• Brief: Each record below should be output verbatim, without pictures.

[Saved data entries]
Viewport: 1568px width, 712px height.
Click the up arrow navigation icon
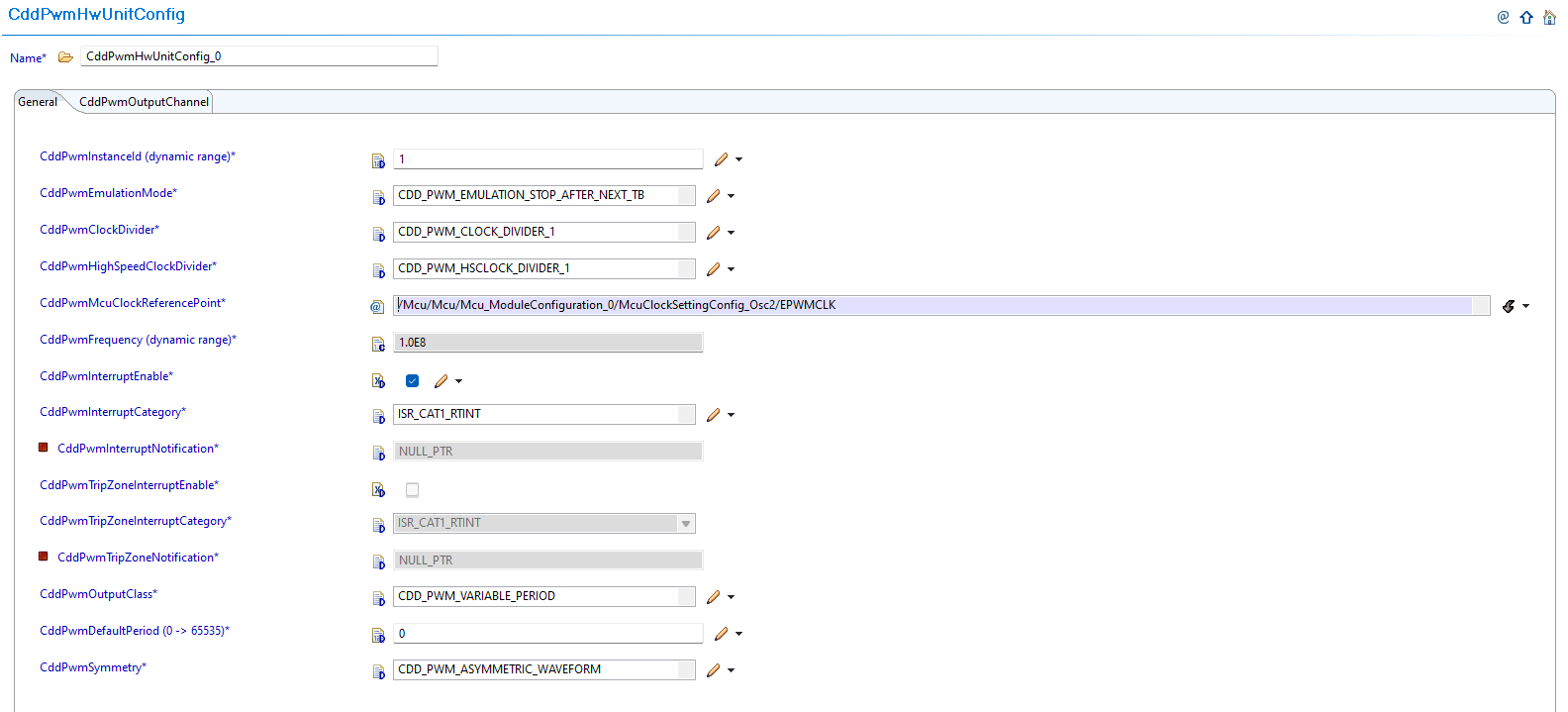tap(1526, 17)
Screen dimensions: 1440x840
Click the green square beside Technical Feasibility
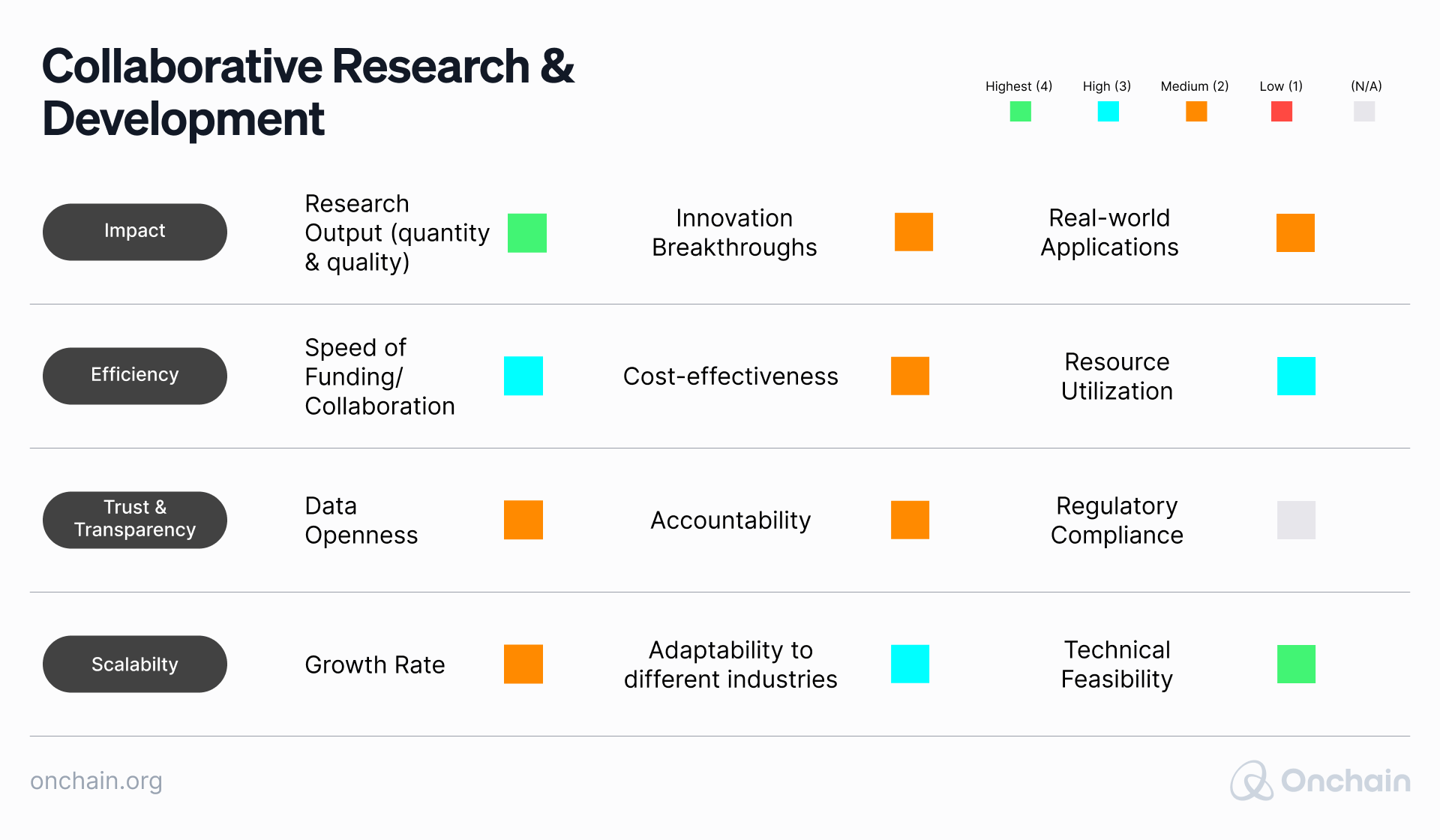click(x=1296, y=664)
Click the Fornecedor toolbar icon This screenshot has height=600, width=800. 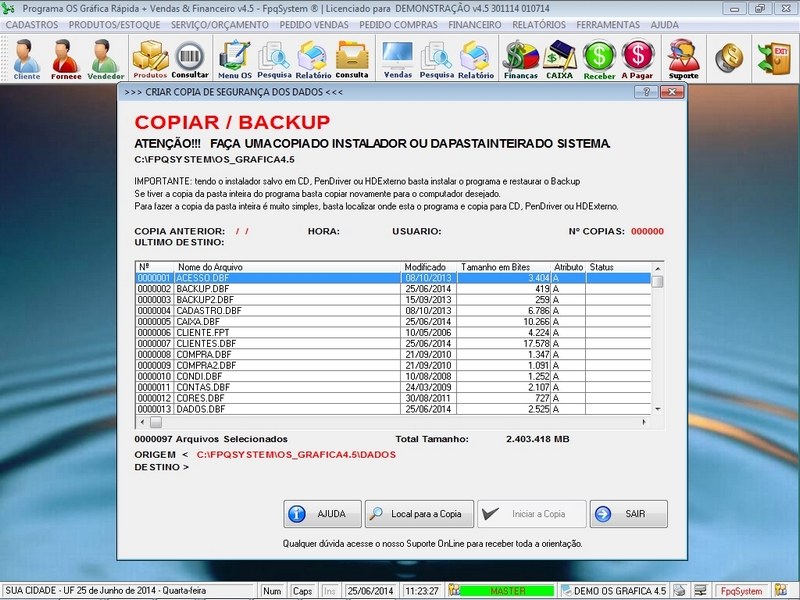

• Exercise output:
Viewport: 1568px width, 712px height.
Click the up arrow navigation icon
tap(1526, 17)
Screen dimensions: 1440x840
Click the green square beside Technical Feasibility
click(x=1296, y=664)
Click the Fornecedor toolbar icon This screenshot has height=600, width=800. 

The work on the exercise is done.